I first tried this recipe during the summer so they started out as zucchini brownies but since summer squash is no longer in season, I thought I’d substitute grated beets and carrots. The result was just as delicious, if not more. The recipe is a little mind-boggling because it doesn’t contain any flour but still has this wonderful dense cake-like texture, just like the real thing — just no gluten, no dairy, sweetened with honey instead of sugar and has one egg (sorry, vegans).
Gluten-Free Brownie Recipe
Ingredients: 1 1/2 cup shredded raw zucchini, beets (peeled) or carrots – I used a combo of beets and carrots/ 1 cup almond butter/ 1/3 cup raw honey/ 1 cup chopped dark chocolate, about 6 oz. – I’ve tried dark chocolate chips but didn’t like them nearly as much as bar chocolate/1/4 cup chopped walnuts (optional)/ 1 egg, beaten/ 1 t vanilla extract/ 1/4 t cinnamon/ 1 t baking soda.
Directions: Preheat oven to 350 degrees/ Mix all ingredients and pour into a 9×9 pan – I didn’t butter or oil the pan/ Bake for 35 minutes.
They’re most delicious warm, right out of the oven. Thanks to my hair stylist, Amber for this recipe.
I made brownie cupcakes using this recipe for Charlie’s birthday last month and wished I had known about almond milk ice cream then. It makes the perfect dairy-free accompaniment for a party.

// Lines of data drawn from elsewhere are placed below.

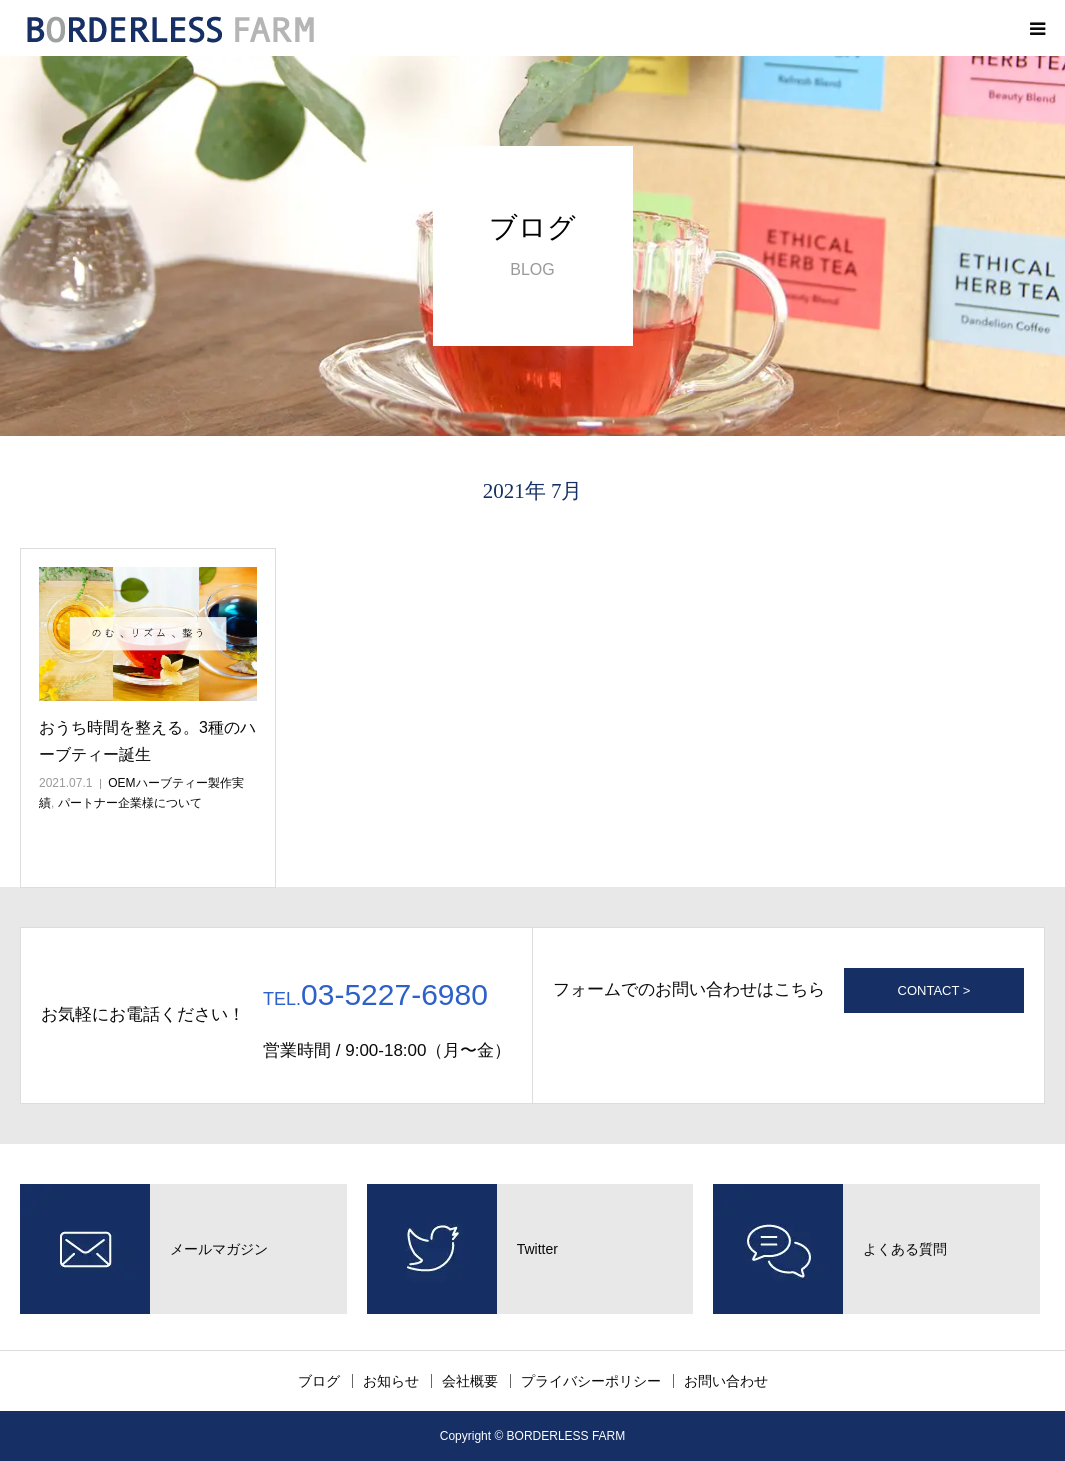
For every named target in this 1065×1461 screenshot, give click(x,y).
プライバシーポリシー (591, 1381)
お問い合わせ (726, 1381)
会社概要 (470, 1381)
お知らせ (391, 1381)
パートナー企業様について (130, 803)
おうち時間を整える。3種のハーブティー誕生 (147, 741)
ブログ (319, 1381)
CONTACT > (934, 990)
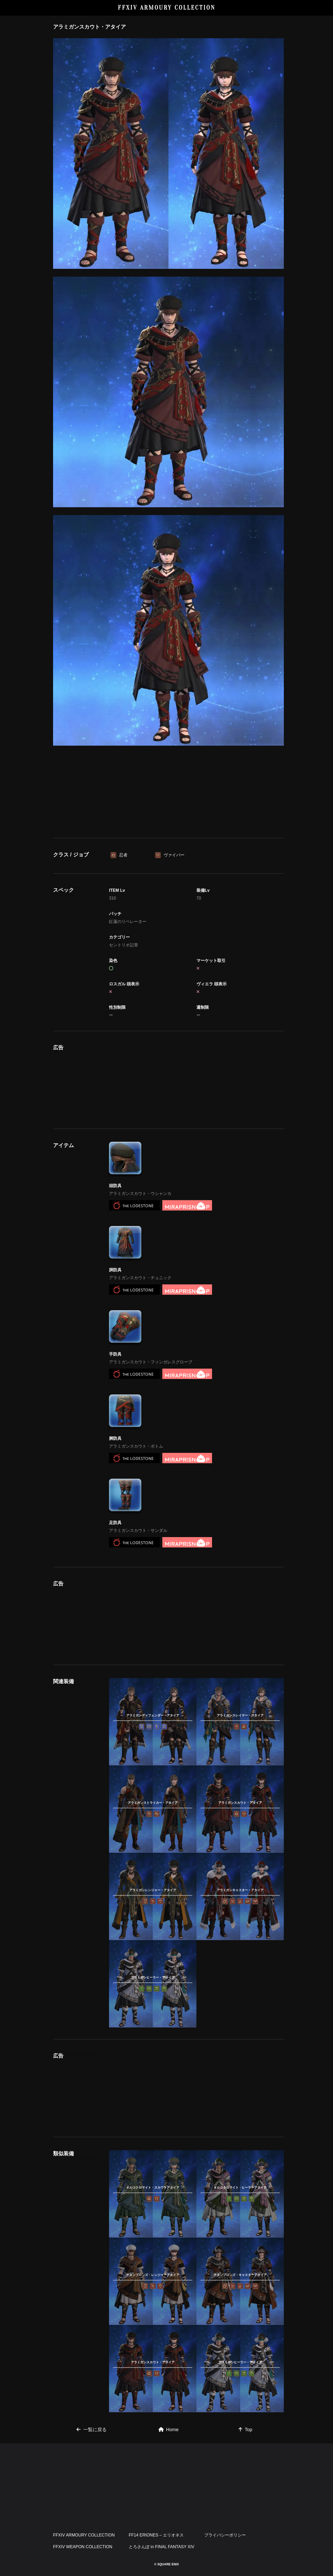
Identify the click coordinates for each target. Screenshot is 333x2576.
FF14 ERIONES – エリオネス (156, 2535)
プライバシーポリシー (225, 2535)
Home (168, 2429)
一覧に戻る (91, 2429)
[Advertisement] (168, 793)
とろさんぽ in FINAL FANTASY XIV (161, 2547)
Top (245, 2429)
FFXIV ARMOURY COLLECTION (166, 7)
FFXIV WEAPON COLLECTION (82, 2547)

Almond Milk Ice Cream Recipe
Ingredients: 2 cups unsweetened almond milk/ 1/2 cup superfine sugar/ 1 T honey/ 1/8 t almond extract/ 1/2 cup shredded coconut (not in the original recipe but a delicious addition).
Directions: Combine all ingredients except coconut in a large mixing bowl, stirring until the sugar dissolves/ Cover bowl with plastic wrap and refrigerate until well-chilled, 4 hours or overnight/ Churn mixture in an ice-cream maker following the manufacturer’s directions/ I added the coconut toward the end of the churning process, not because that’s what you’re supposed to do, but because it was an afterthought/ Scoop ice cream into a quart container with a lid and store in the freezer.

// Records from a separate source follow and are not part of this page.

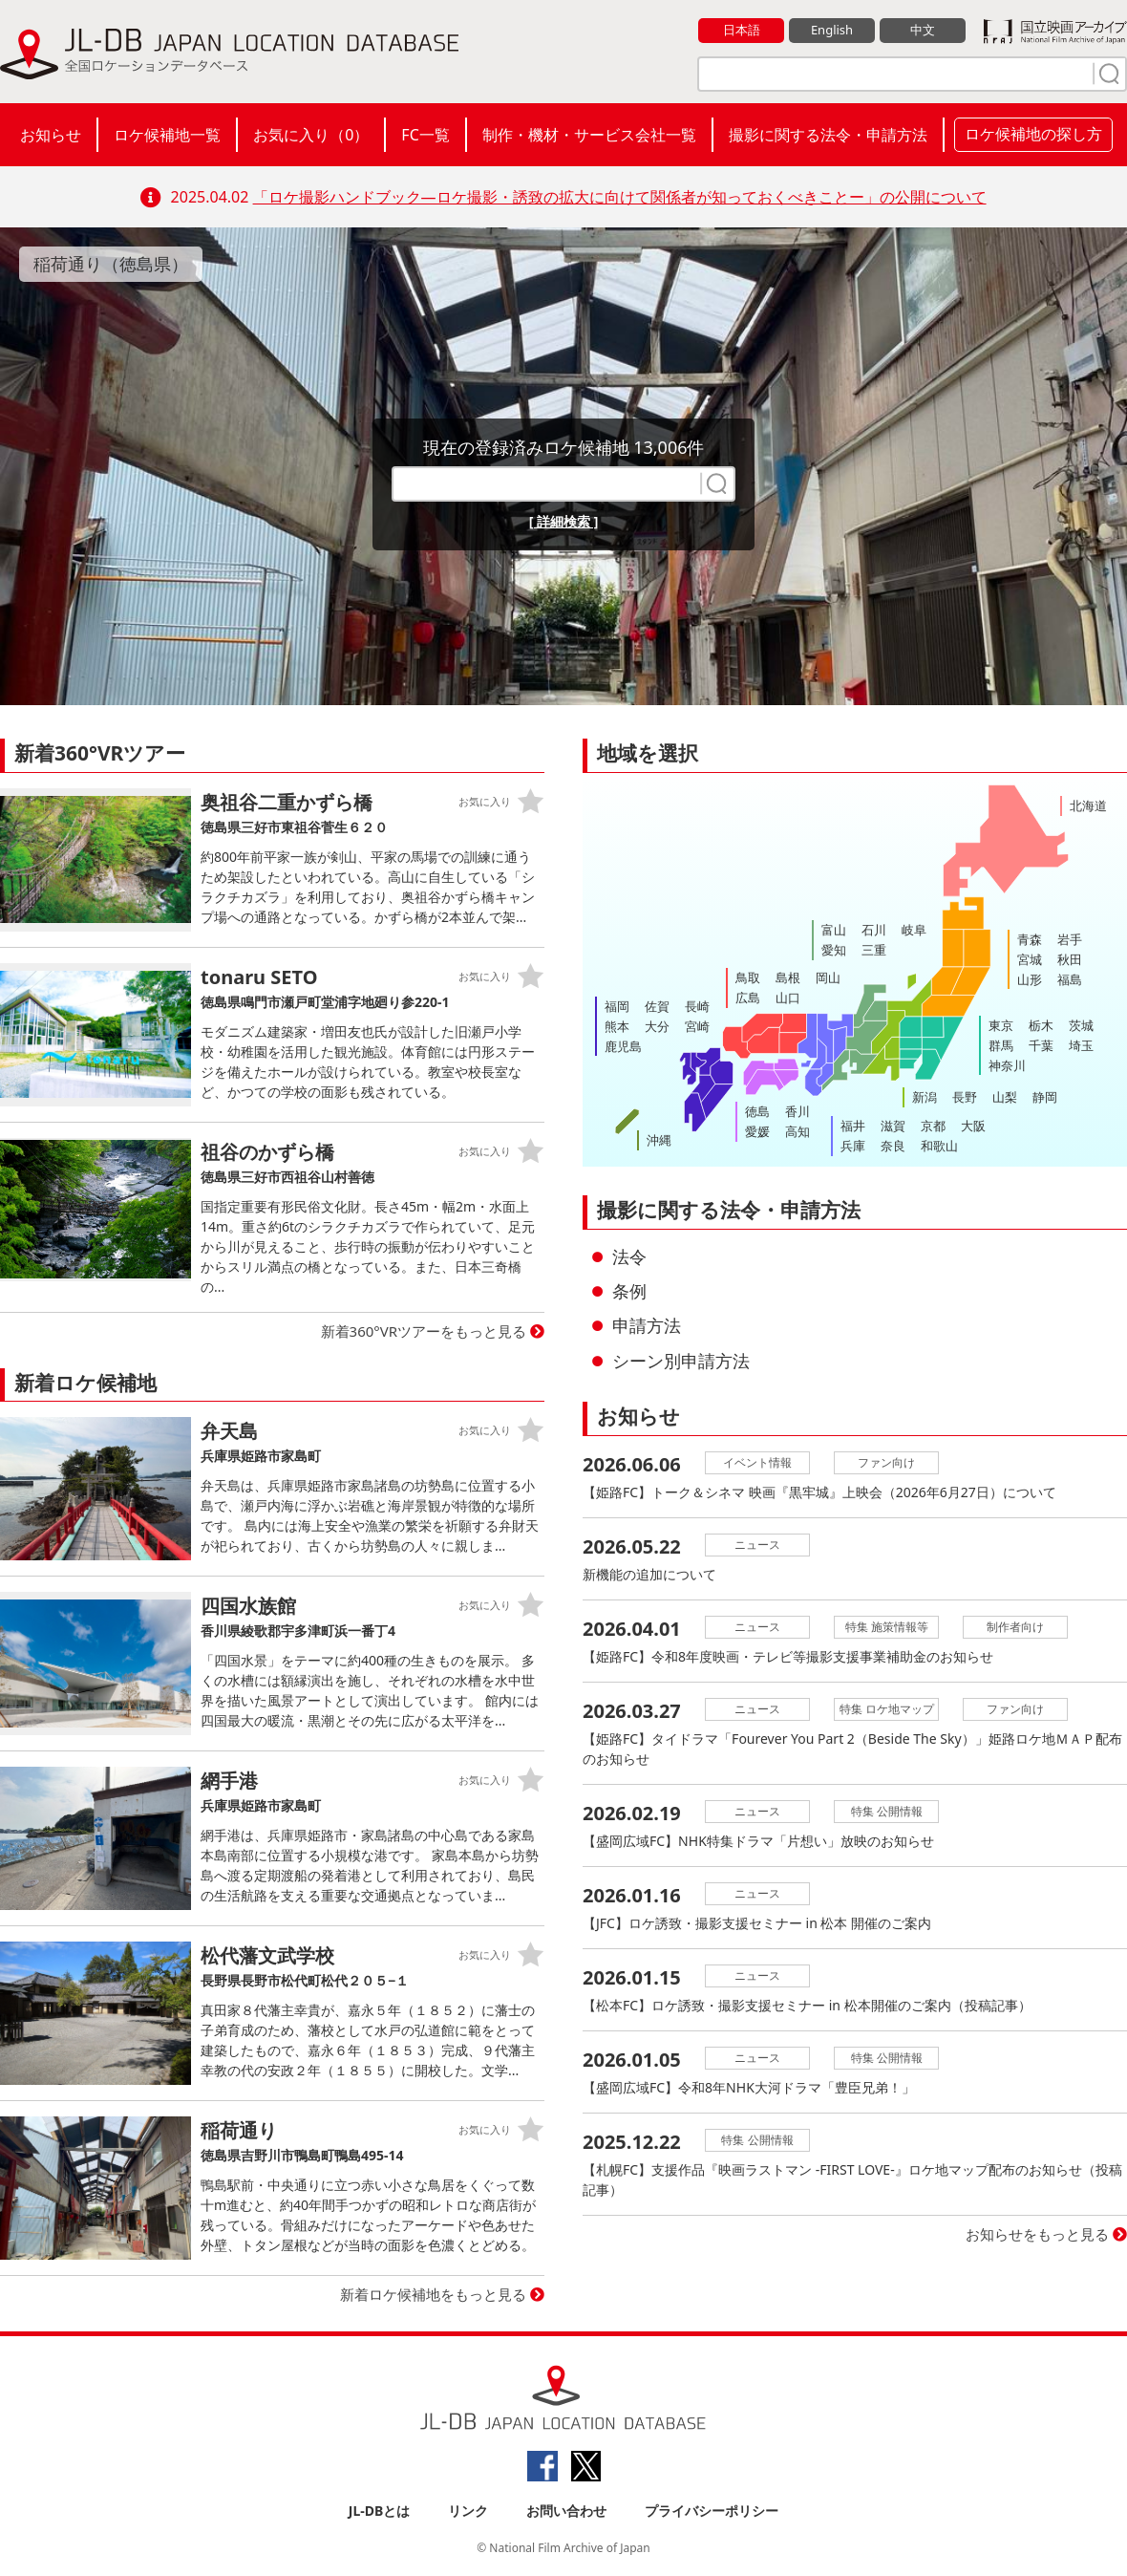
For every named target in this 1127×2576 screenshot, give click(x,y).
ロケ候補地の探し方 (1033, 133)
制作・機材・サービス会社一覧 (589, 134)
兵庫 (852, 1145)
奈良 (893, 1145)
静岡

This recipe comes from the latest cookbook from the fabulous Canal House. If you haven’t seen their series of cookbooks, you’re missing out. This is from Volume 8: Pronto. It’s filled with easy weeknight meals with an Italian flair, stunning photographs and entertaining writing. Many of the recipes use fresh seasonal, summer ingredients but it’ll be a great guide to cooking from the pantry later in the winter and that’s my plan. Until then, I’ll definitely enlist Charlie to try some of their cocktails made with Italian bitters. I think the Dark & Stormy season has already begun here in the Northwest.